I Didn't Look Like Me: Where Does Feminine Come From?

Syndicated

A few weeks ago, I went to a party and there was a professional photographer there. A few days after the party, the organizers started tweeting a few photographs as a teaser. The images were beautiful. People that I had stood around and talked to had been captured perfectly: soft, glowing, and still authentically the people that I remembered meeting.

When the e-mail came that more photos were available to see I was excited to click through to look for photos of myself. That is something you will rarely find me say. Towards the end of the collection I saw the photo. Me. Standing at an island in a kitchen. Obviously a plaid shirt. Obviously my hair was pulled back into a messy nest of a bun. Obviously my face had no make-up on except for the party red lipstick I thought I was going to wear so well. My plaid messenger bag, the only "purse" I have that isn't a diaper bag or a backpack, was flung across my chest. And in my profile I looked hard. Tough. Maybe even mean.

And the part that caused me to literally choke up? I didn't look the least bit feminine. I didn't look like me. Or at least the image of me that I had of me in my head. The one that I thought that the world was seeing. I think I thought the world was seeing some sort of Earth Mother type. Amazon Woman type. Round and red. But seeing the image of me through the lens of a stranger proved otherwise.

━━━━━━━━━━

(SET OF TASKS)
**A)** From the essay about the party photo, repeat word for word the passage that begins at the words "And the part" and stops after the words "stranger proved otherwise.".
**B)** Answer these questions from the essay about the party photo.
(i) What did the organizers start tweeting a few days after the party?
(ii) Where was the writer standing in the photo?
(iii) What is the writer's only "purse" that isn't a diaper bag or a backpack?

(SOURCE DATA)
━━━━━━━━━━

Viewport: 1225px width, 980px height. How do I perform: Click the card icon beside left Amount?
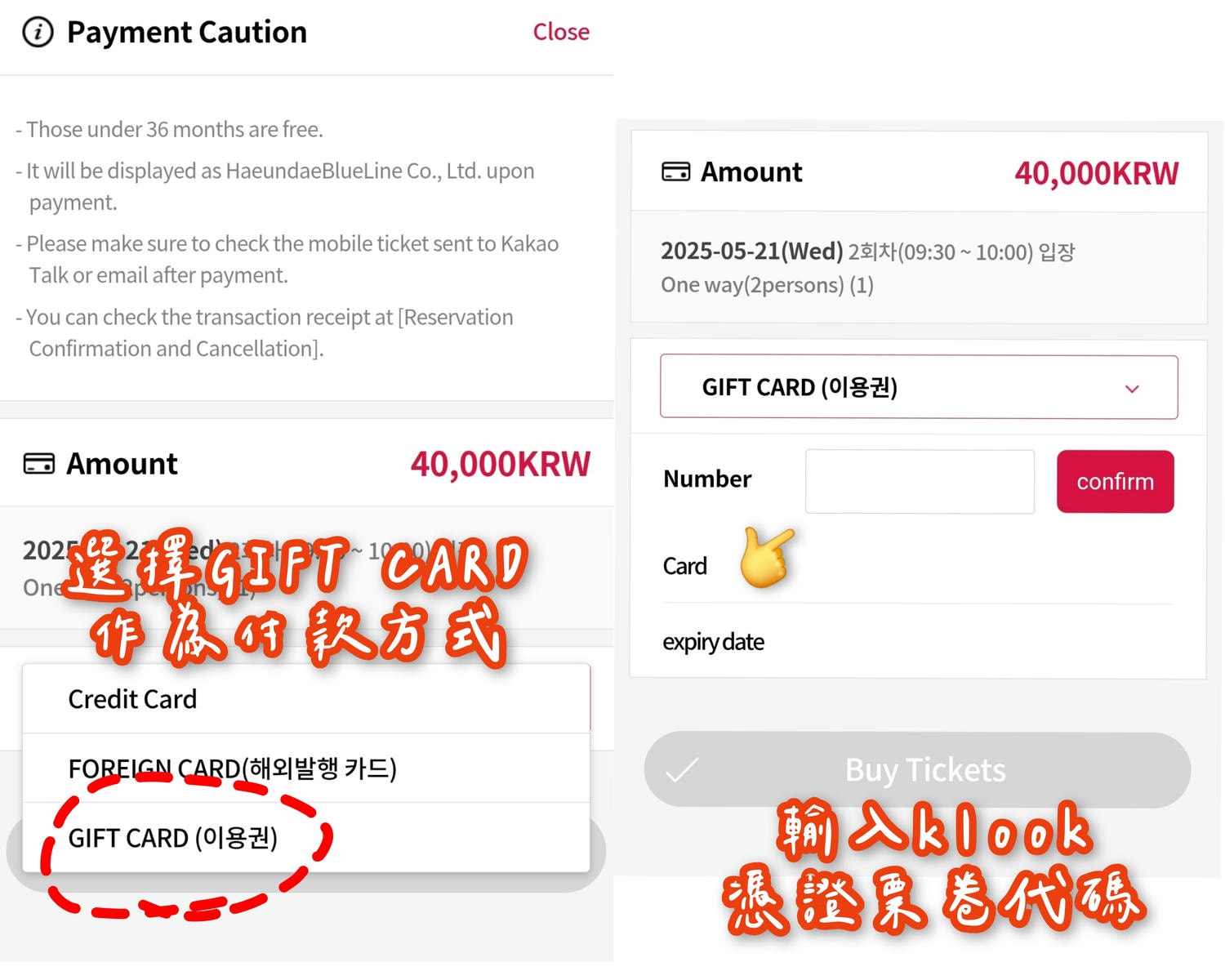click(x=39, y=464)
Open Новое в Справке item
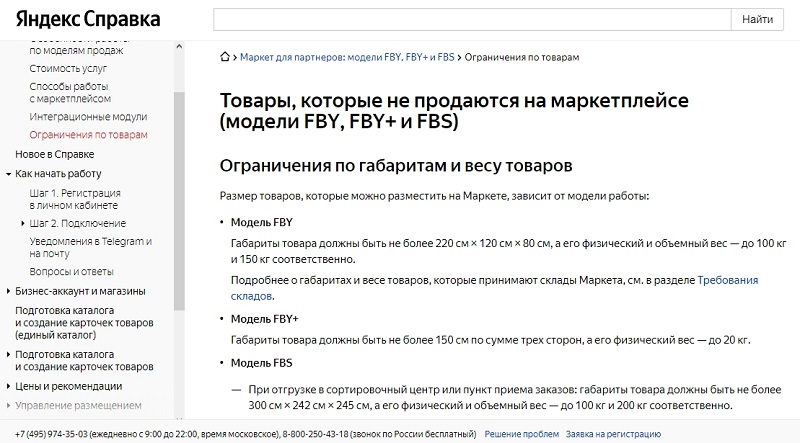 [55, 154]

━━━━━━━━━━

(THE RESULTS)
**A)**
And the part that caused me to literally choke up? I didn't look the least bit feminine. I didn't look like me. Or at least the image of me that I had of me in my head. The one that I thought that the world was seeing. I think I thought the world was seeing some sort of Earth Mother type. Amazon Woman type. Round and red. But seeing the image of me through the lens of a stranger proved otherwise.

**B)**
(i) A few photographs, as a teaser.
(ii) At an island in a kitchen.
(iii) A plaid messenger bag.